Mistking should make this info easier to find. I couldnt find it either for the longest time.

For the value nozzle, it is 5/8"
For the Ultimate nozzle it is 1/2", or 15/32" for snug fit.


----------



## Zorloc (Apr 6, 2011)

I have been looking for bulkheads to make a gravity feed overflow protection in my tank a 1/2" bulkhead does not equal 1/2" hole lol so confusing.

Sent from taptalk Sprint Evo


----------



## Frank H (Nov 3, 2005)

The half inch bulkhead I used required a 1 1/8 inch diamond drill bit. 

I used 5/8 for my value bits, and still have get to make a reservoir but I believe its a 9/16 hole. My mistking should arrive today. 

On mistking website, look in support, and read the instruction manuals.


----------



## erlese (Jun 11, 2008)

Is the premium " delux" nozzles worth the extra money??? honestly!! im about to plunk down my money now!!! ( three of those bad boys comes to $60.00). what is your opinions?? ( i know they are premium) but do my frogs actually know this?? LOL JOKE!!!


----------



## FwoGiZ (Jul 8, 2008)

I strongly suggest you wait for one of the nozzle to arrive, and measure it BEFORE starting drilling holes....
I'm talking experience here ah
Had to silicone a few holes-_-

from what I heard, delux isn't really worth the xtra $ altho I never tried it personally..


----------



## erlese (Jun 11, 2008)

they are based out of Canada. As I tried to ( expediate the shipping, and it said Canadian Xpress post) Shipping cost to California is $38.00.. brutal!!! ( for something not that heavy) joshs frogs has three of the ultimate ( Mistking) systems and shipping is ALOT LESS FROM HIM!! UPS ground 4 day ground. Josh has quote $11.95. He has 4 quantities in stock! so those in the US may want to check that out first!!! ( just a side note!!)


----------



## erlese (Jun 11, 2008)

FwoGiZ said:


> I strongly suggest you wait for one of the nozzle to arrive, and measure it BEFORE starting drilling holes....
> I'm talking experience here ah
> Had to silicone a few holes-_-
> 
> from what I heard, delux isn't really worth the xtra $ altho I never tried it personally..
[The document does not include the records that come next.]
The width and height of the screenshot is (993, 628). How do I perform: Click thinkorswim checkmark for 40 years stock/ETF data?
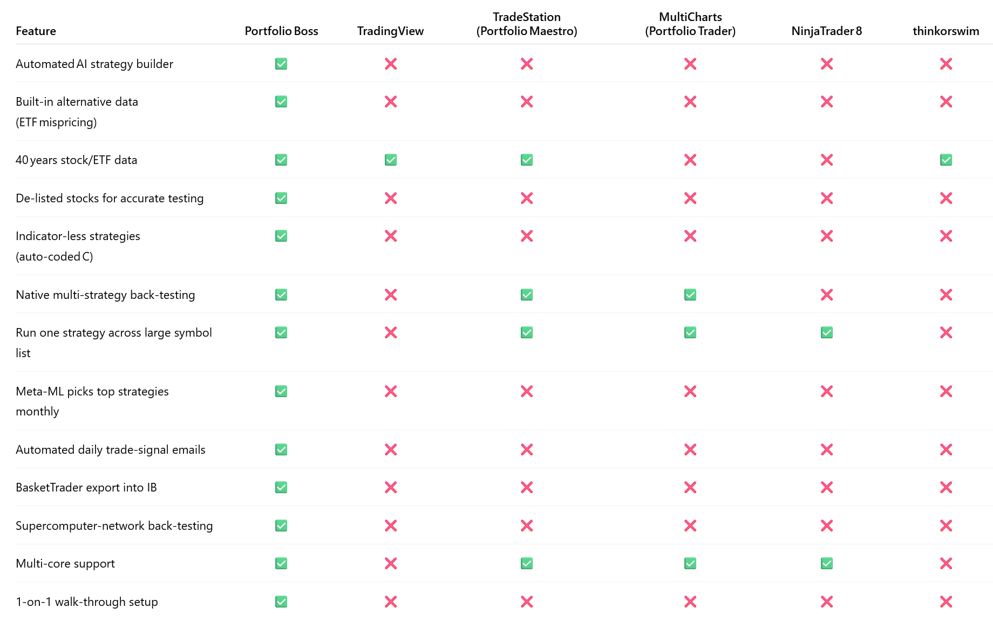(946, 160)
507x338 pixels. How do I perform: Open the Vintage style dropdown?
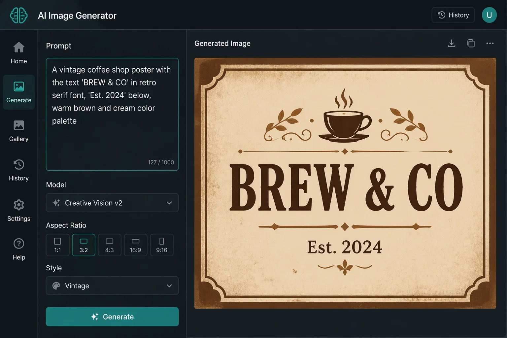112,286
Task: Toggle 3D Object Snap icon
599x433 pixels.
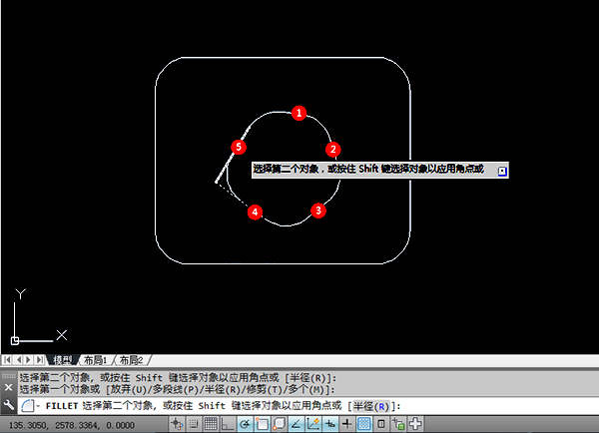Action: coord(279,424)
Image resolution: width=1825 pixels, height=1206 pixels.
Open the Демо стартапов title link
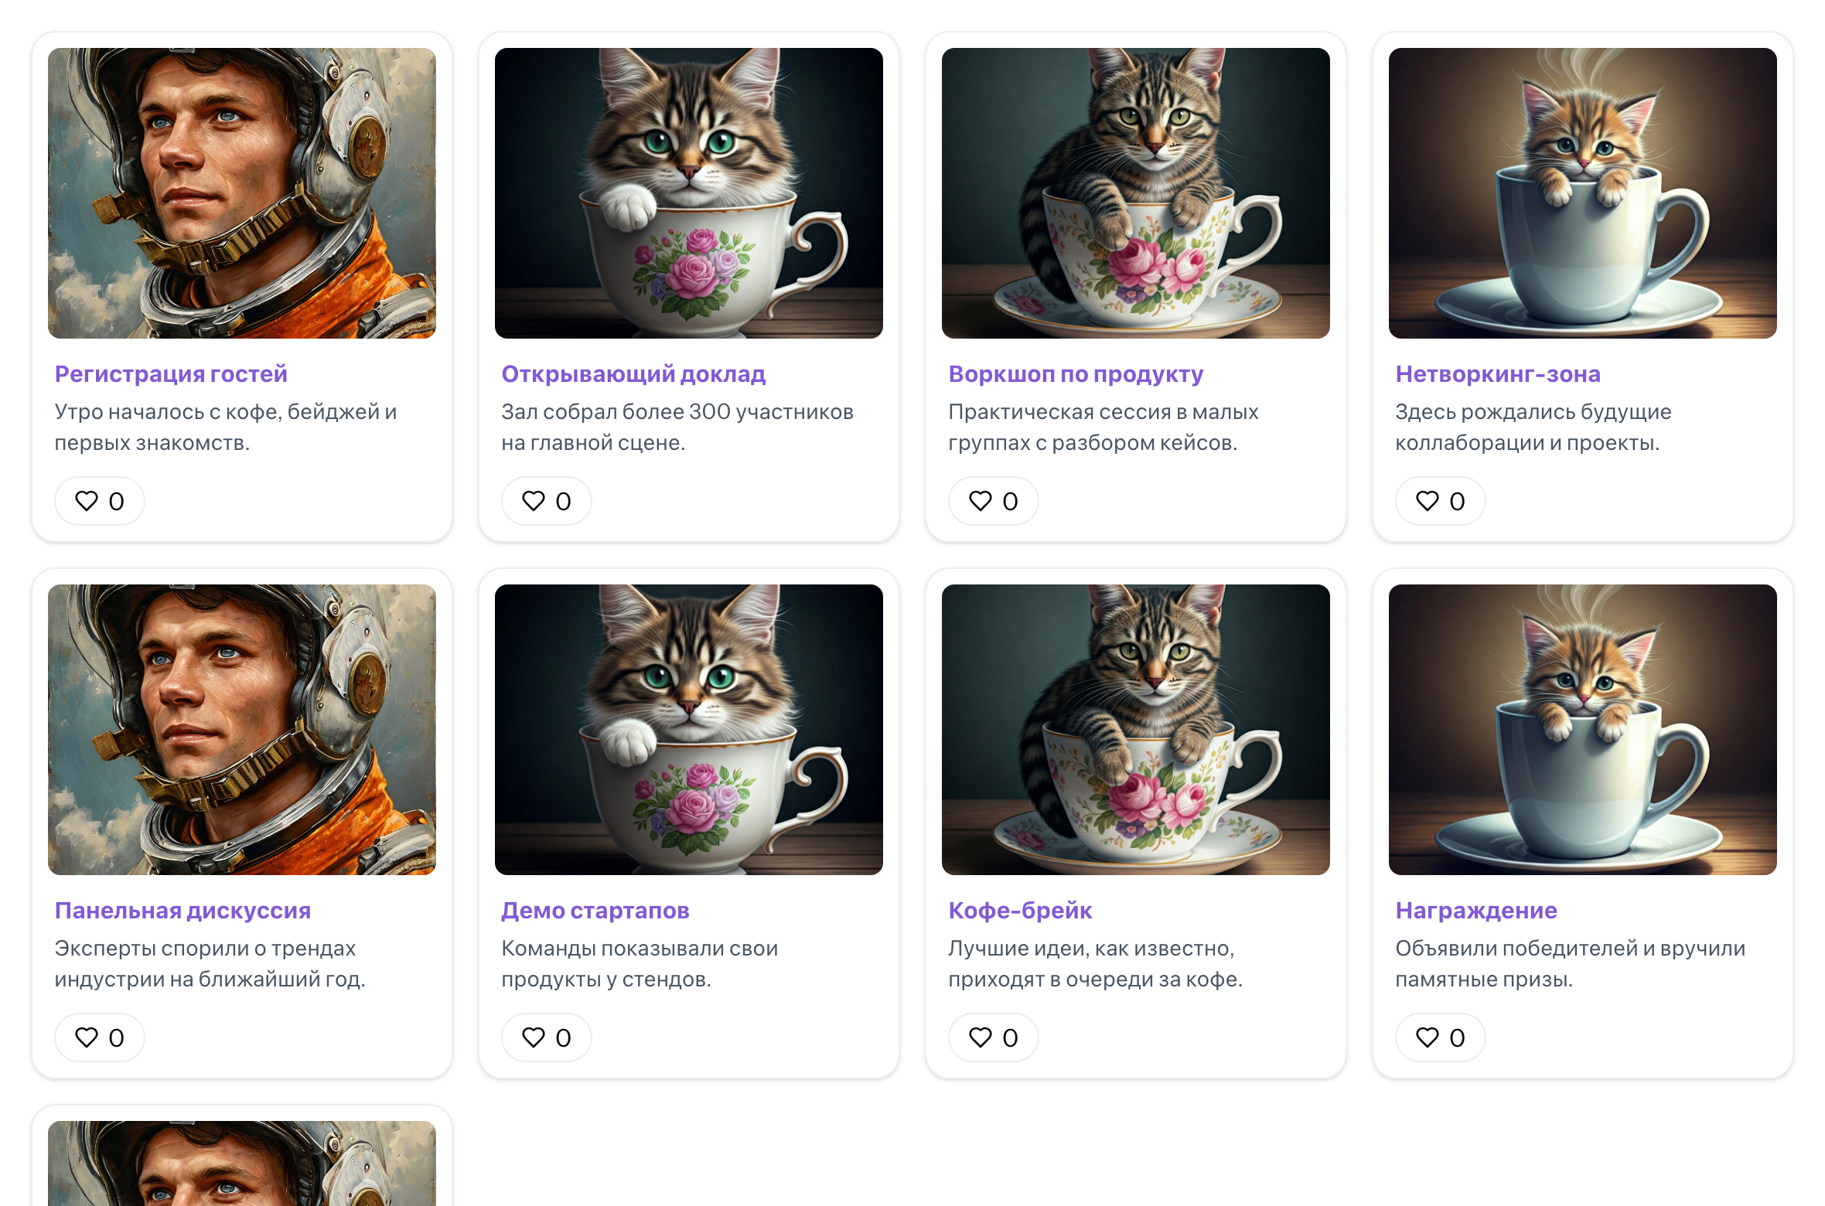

Nice~!!! im sticking to what you said!! going with the value!!! Joshs frogs has MUCH CHEAPER shipping!!! I have already plugged in the figures on each site!!!( for the same mistking ultimate ) thats a thanks for helping me decide!!! im going with value!!!


----------



## erlese (Jun 11, 2008)

what part of Quebec are you from???? I love that province!!! been 4 times!! great food


----------



## erlese (Jun 11, 2008)

FwoGiZ said:


> I strongly suggest you wait for one of the nozzle to arrive, and measure it BEFORE starting drilling holes....
> I'm talking experience here ah
> Had to silicone a few holes-_-
> 
> from what I heard, delux isn't really worth the xtra $ altho I never tried it personally..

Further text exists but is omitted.